If an item in your list includes an 'and' you'll need to use an extra comma (known as the Oxford comma) in your list. For example: 

We'd like to order cheese salad, egg and tomato, and ham sandwiches.

The second comma separates 'egg and tomato' as fillings for one sandwich from the other items in the list. Without the Oxford comma it wouldn't be clear if the customer wants one sandwich with egg and another with tomato and ham, one sandwich with egg and tomato and another with ham, or one sandwich with egg, one with tomato and one with ham.

Using commas after introductory phrases in sentences

An introductory word or phrase can signal the continuation of a point, change the direction of a sentence or emphasise an author. Most of these phrases need a comma after them to show where the main part of the sentence begins. When this happens phrase before the comma can be helpful for the flow of the text but could be removed without losing the meaning or point of the sentence.

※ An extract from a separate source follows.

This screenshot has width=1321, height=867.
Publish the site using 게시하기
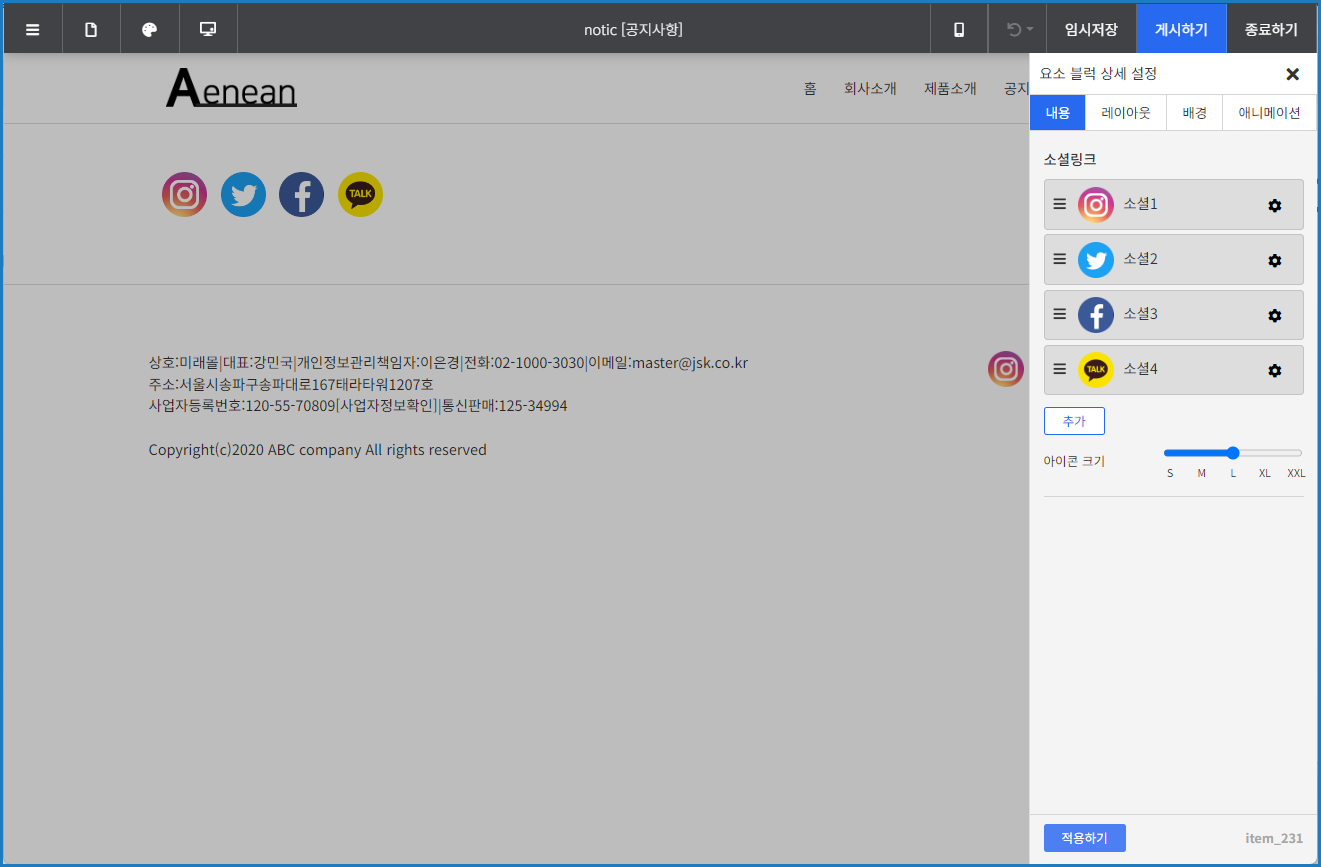tap(1180, 28)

Three examples of continuation:

  1. In addition, it is essential to drink plenty of water.
  2. Consequently, dehydration can be avoided.
  3. Therefore, it is important to be aware of the ambient temperature.

Two examples of a change in direction:

  1. However, drinking too much water can overwhelm the kidneys.
  2. Having considered the need to drink enough water, it is important to consider the effects of drinking too much water on health.

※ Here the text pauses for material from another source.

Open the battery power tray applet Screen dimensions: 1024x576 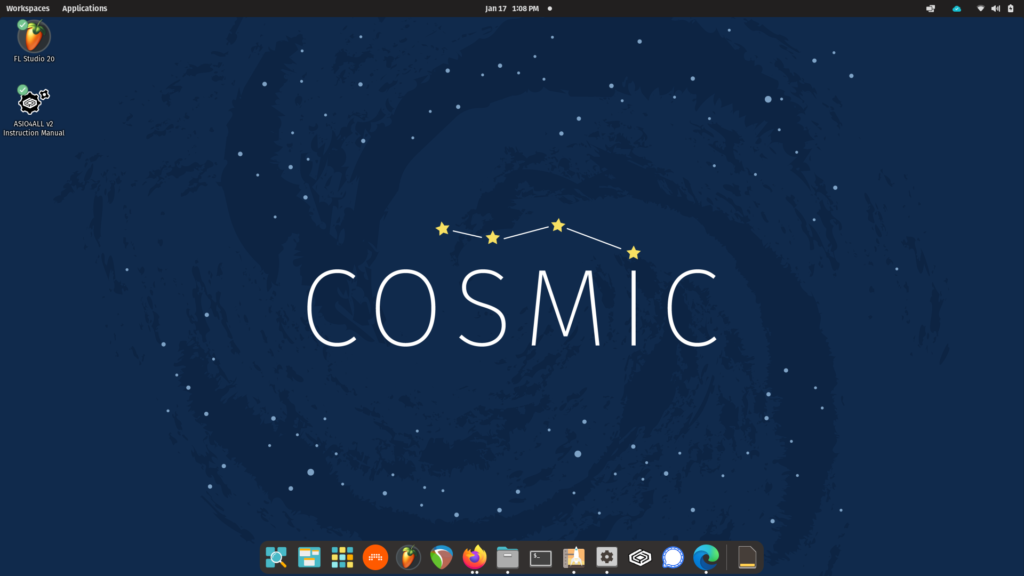tap(1010, 8)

An example of emphasising an author:

According to Smith (2013), students prefer to attend lectures later in the day.

Using commas in complex sentences

Complex sentences have two parts called clauses:

  1. An independent clause, which could exist by itself
  2. A dependent clause, which needs the independent clause in order to make sense.

The clauses are linked by a specific type of connector, which can be a word or a phrase.

Examples of connectors:

  • although
  • even though
  • whereas
  • while
  • if
  • unless

Independent clauses

If an independent clause comes first you don't use a comma. In the following example the first part of the sentence stands alone as a complete sentence:

I am going to the theatre tonight although the exams start tomorrow.

Dependent clauses

If a dependent clause comes first, it is always followed by a comma. In the following example the first part does not make sense without the second part.

Although the exams start tomorrow, I am going to the theatre tonight.

Additional uses of commas

Adding information to shorter sentences

When you add information this way it can be removed without a sentence without losing its meaning or the topic. For example: 

Carl Jung, who was originally seen as a protégé by Freud, is known for his work on archetypes and how they influence human behaviour.

Linking another point

We often use relative pronouns like 'which', 'who' and 'where' to bring in a linked point. The clauses either side of these words can stand alone and make sense. For example: 

English is what is known as a dense language, where meaning is often conveyed in fewer words than in a Latin-based language.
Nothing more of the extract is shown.